요청 사항: 아래의 행을 모두 번호 목록에 옮겨 넣으시오. 빈 줄은 넣지 마시오.

━━━ 처리할 자료 ━━━

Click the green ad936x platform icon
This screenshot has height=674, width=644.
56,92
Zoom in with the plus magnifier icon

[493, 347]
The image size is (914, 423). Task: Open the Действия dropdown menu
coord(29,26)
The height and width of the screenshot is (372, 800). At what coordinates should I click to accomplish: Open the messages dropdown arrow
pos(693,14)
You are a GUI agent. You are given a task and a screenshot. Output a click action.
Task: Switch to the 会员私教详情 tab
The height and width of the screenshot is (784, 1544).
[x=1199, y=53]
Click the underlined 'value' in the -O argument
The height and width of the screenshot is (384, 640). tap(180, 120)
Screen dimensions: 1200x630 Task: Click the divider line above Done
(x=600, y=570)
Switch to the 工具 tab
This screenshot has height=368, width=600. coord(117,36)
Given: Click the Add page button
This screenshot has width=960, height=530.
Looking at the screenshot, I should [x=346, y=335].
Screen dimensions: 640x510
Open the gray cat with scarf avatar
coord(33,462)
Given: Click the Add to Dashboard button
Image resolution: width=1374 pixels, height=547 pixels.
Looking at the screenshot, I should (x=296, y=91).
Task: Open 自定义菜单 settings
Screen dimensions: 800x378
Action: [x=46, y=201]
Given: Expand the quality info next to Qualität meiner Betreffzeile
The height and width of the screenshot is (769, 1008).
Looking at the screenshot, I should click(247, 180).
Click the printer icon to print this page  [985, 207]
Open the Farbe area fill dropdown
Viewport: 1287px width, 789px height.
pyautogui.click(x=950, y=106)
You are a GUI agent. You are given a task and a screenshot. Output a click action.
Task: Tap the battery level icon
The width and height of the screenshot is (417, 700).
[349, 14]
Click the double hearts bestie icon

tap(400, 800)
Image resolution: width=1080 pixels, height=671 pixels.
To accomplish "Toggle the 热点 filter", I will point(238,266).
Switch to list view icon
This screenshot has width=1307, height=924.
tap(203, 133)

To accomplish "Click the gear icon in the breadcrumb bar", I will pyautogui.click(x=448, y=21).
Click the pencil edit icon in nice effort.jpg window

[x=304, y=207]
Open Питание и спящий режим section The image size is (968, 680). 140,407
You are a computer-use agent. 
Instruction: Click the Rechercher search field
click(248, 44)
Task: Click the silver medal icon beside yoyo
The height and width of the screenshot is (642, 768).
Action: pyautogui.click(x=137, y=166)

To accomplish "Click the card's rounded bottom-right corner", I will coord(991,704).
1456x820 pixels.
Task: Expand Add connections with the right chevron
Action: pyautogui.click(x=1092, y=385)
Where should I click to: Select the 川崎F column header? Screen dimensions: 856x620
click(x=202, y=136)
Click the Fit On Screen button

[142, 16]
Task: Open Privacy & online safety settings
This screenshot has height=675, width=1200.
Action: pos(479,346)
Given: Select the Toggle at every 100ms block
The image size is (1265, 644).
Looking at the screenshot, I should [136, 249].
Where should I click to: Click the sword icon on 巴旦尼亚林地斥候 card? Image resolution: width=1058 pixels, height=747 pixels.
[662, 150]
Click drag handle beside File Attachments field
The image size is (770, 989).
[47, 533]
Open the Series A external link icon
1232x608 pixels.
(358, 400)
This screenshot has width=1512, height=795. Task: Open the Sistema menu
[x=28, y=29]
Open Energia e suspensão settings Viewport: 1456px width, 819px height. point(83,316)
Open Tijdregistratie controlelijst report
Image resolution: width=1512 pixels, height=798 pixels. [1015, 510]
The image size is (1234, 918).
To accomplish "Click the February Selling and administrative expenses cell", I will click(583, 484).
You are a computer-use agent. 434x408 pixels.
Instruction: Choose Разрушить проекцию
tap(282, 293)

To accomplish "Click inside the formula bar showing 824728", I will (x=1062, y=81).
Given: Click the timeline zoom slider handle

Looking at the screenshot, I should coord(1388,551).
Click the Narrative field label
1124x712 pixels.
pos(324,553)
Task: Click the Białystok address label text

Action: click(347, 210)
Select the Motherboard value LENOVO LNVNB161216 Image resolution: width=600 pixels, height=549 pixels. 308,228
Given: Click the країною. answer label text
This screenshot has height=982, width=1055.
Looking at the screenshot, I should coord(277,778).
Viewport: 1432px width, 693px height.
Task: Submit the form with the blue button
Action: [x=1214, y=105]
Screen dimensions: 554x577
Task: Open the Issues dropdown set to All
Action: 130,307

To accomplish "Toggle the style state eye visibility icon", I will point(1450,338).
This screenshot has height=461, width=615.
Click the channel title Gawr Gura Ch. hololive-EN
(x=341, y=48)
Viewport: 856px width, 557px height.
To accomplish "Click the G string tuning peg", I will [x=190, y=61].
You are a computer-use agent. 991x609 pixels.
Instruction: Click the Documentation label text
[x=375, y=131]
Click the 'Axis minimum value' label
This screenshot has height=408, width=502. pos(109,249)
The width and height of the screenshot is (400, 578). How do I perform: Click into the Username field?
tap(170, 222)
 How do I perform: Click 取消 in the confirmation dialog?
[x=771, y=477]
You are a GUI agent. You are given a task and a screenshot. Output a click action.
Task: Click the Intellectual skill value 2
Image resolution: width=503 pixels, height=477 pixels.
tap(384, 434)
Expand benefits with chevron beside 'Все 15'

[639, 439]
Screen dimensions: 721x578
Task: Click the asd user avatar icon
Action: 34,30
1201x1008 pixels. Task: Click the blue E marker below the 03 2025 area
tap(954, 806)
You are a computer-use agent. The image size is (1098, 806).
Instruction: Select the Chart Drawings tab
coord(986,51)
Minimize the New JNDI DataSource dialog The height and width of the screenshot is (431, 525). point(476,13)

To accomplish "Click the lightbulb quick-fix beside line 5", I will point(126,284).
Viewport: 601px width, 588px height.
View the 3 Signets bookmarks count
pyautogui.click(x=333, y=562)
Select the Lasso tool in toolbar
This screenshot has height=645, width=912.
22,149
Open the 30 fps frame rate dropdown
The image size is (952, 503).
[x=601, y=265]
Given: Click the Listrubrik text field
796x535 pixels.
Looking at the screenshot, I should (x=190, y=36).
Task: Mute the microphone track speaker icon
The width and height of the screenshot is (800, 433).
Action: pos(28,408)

━━━

연습 답안:
1. Click the green ad936x platform icon
2. This screenshot has height=674, width=644.
3. 56,92
4. Zoom in with the plus magnifier icon
5. [493, 347]
6. The image size is (914, 423). Task: Open the Действия dropdown menu
7. coord(29,26)
8. The height and width of the screenshot is (372, 800). At what coordinates should I click to accomplish: Open the messages dropdown arrow
9. pos(693,14)
10. You are a GUI agent. You are given a task and a screenshot. Output a click action.
11. Task: Switch to the 会员私教详情 tab
12. The height and width of the screenshot is (784, 1544).
13. [x=1199, y=53]
14. Click the underlined 'value' in the -O argument
15. The height and width of the screenshot is (384, 640). tap(180, 120)
16. Screen dimensions: 1200x630 Task: Click the divider line above Done
17. (x=600, y=570)
18. Switch to the 工具 tab
19. This screenshot has height=368, width=600. coord(117,36)
20. Given: Click the Add page button
21. This screenshot has width=960, height=530.
22. Looking at the screenshot, I should [x=346, y=335].
23. Screen dimensions: 640x510
24. Open the gray cat with scarf avatar
25. coord(33,462)
26. Given: Click the Add to Dashboard button
27. Image resolution: width=1374 pixels, height=547 pixels.
28. Looking at the screenshot, I should (x=296, y=91).
29. Task: Open 自定义菜单 settings
30. Screen dimensions: 800x378
31. Action: [x=46, y=201]
32. Given: Expand the quality info next to Qualität meiner Betreffzeile
33. The height and width of the screenshot is (769, 1008).
34. Looking at the screenshot, I should click(247, 180).
35. Click the printer icon to print this page  [985, 207]
36. Open the Farbe area fill dropdown
37. Viewport: 1287px width, 789px height.
38. pyautogui.click(x=950, y=106)
39. You are a GUI agent. You are given a task and a screenshot. Output a click action.
40. Task: Tap the battery level icon
41. The width and height of the screenshot is (417, 700).
42. [349, 14]
43. Click the double hearts bestie icon
44. tap(400, 800)
45. Image resolution: width=1080 pixels, height=671 pixels.
46. To accomplish "Toggle the 热点 filter", I will point(238,266).
47. Switch to list view icon
48. This screenshot has width=1307, height=924.
49. tap(203, 133)
50. To accomplish "Click the gear icon in the breadcrumb bar", I will pyautogui.click(x=448, y=21).
51. Click the pencil edit icon in nice effort.jpg window
52. [x=304, y=207]
53. Open Питание и спящий режим section The image size is (968, 680). 140,407
54. You are a computer-use agent. 
55. Instruction: Click the Rechercher search field
56. click(248, 44)
57. Task: Click the silver medal icon beside yoyo
58. The height and width of the screenshot is (642, 768).
59. Action: pyautogui.click(x=137, y=166)
60. To accomplish "Click the card's rounded bottom-right corner", I will coord(991,704).
61. 1456x820 pixels.
62. Task: Expand Add connections with the right chevron
63. Action: pyautogui.click(x=1092, y=385)
64. Where should I click to: Select the 川崎F column header? Screen dimensions: 856x620
65. click(x=202, y=136)
66. Click the Fit On Screen button
67. [142, 16]
68. Task: Open Privacy & online safety settings
69. This screenshot has height=675, width=1200.
70. Action: pos(479,346)
71. Given: Select the Toggle at every 100ms block
72. The image size is (1265, 644).
73. Looking at the screenshot, I should [136, 249].
74. Where should I click to: Click the sword icon on 巴旦尼亚林地斥候 card? Image resolution: width=1058 pixels, height=747 pixels.
75. [662, 150]
76. Click drag handle beside File Attachments field
77. The image size is (770, 989).
78. [47, 533]
79. Open the Series A external link icon
80. 1232x608 pixels.
81. (358, 400)
82. This screenshot has width=1512, height=795. Task: Open the Sistema menu
83. [x=28, y=29]
84. Open Energia e suspensão settings Viewport: 1456px width, 819px height. point(83,316)
85. Open Tijdregistratie controlelijst report
86. Image resolution: width=1512 pixels, height=798 pixels. [1015, 510]
87. The image size is (1234, 918).
88. To accomplish "Click the February Selling and administrative expenses cell", I will click(583, 484).
89. You are a computer-use agent. 434x408 pixels.
90. Instruction: Choose Разрушить проекцию
91. tap(282, 293)
92. To accomplish "Click inside the formula bar showing 824728", I will (x=1062, y=81).
93. Given: Click the timeline zoom slider handle
94. Looking at the screenshot, I should coord(1388,551).
95. Click the Narrative field label
96. 1124x712 pixels.
97. pos(324,553)
98. Task: Click the Białystok address label text
99. Action: click(347, 210)
100. Select the Motherboard value LENOVO LNVNB161216 Image resolution: width=600 pixels, height=549 pixels. 308,228
101. Given: Click the країною. answer label text
102. This screenshot has height=982, width=1055.
103. Looking at the screenshot, I should coord(277,778).
104. Viewport: 1432px width, 693px height.
105. Task: Submit the form with the blue button
106. Action: [x=1214, y=105]
107. Screen dimensions: 554x577
108. Task: Open the Issues dropdown set to All
109. Action: 130,307
110. To accomplish "Toggle the style state eye visibility icon", I will point(1450,338).
111. This screenshot has height=461, width=615.
112. Click the channel title Gawr Gura Ch. hololive-EN
113. (x=341, y=48)
114. Viewport: 856px width, 557px height.
115. To accomplish "Click the G string tuning peg", I will [x=190, y=61].
116. You are a computer-use agent. 991x609 pixels.
117. Instruction: Click the Documentation label text
118. [x=375, y=131]
119. Click the 'Axis minimum value' label
120. This screenshot has height=408, width=502. pos(109,249)
121. The width and height of the screenshot is (400, 578). How do I perform: Click into the Username field?
122. tap(170, 222)
123.  How do I perform: Click 取消 in the confirmation dialog?
124. [x=771, y=477]
125. You are a GUI agent. You are given a task and a screenshot. Output a click action.
126. Task: Click the Intellectual skill value 2
127. Image resolution: width=503 pixels, height=477 pixels.
128. tap(384, 434)
129. Expand benefits with chevron beside 'Все 15'
130. [639, 439]
131. Screen dimensions: 721x578
132. Task: Click the asd user avatar icon
133. Action: 34,30
134. 1201x1008 pixels. Task: Click the blue E marker below the 03 2025 area
135. tap(954, 806)
136. You are a computer-use agent. The image size is (1098, 806).
137. Instruction: Select the Chart Drawings tab
138. coord(986,51)
139. Minimize the New JNDI DataSource dialog The height and width of the screenshot is (431, 525). point(476,13)
140. To accomplish "Click the lightbulb quick-fix beside line 5", I will point(126,284).
141. Viewport: 601px width, 588px height.
142. View the 3 Signets bookmarks count
143. pyautogui.click(x=333, y=562)
144. Select the Lasso tool in toolbar
145. This screenshot has height=645, width=912.
146. 22,149
147. Open the 30 fps frame rate dropdown
148. The image size is (952, 503).
149. [x=601, y=265]
150. Given: Click the Listrubrik text field
151. 796x535 pixels.
152. Looking at the screenshot, I should (x=190, y=36).
153. Task: Mute the microphone track speaker icon
154. The width and height of the screenshot is (800, 433).
155. Action: pos(28,408)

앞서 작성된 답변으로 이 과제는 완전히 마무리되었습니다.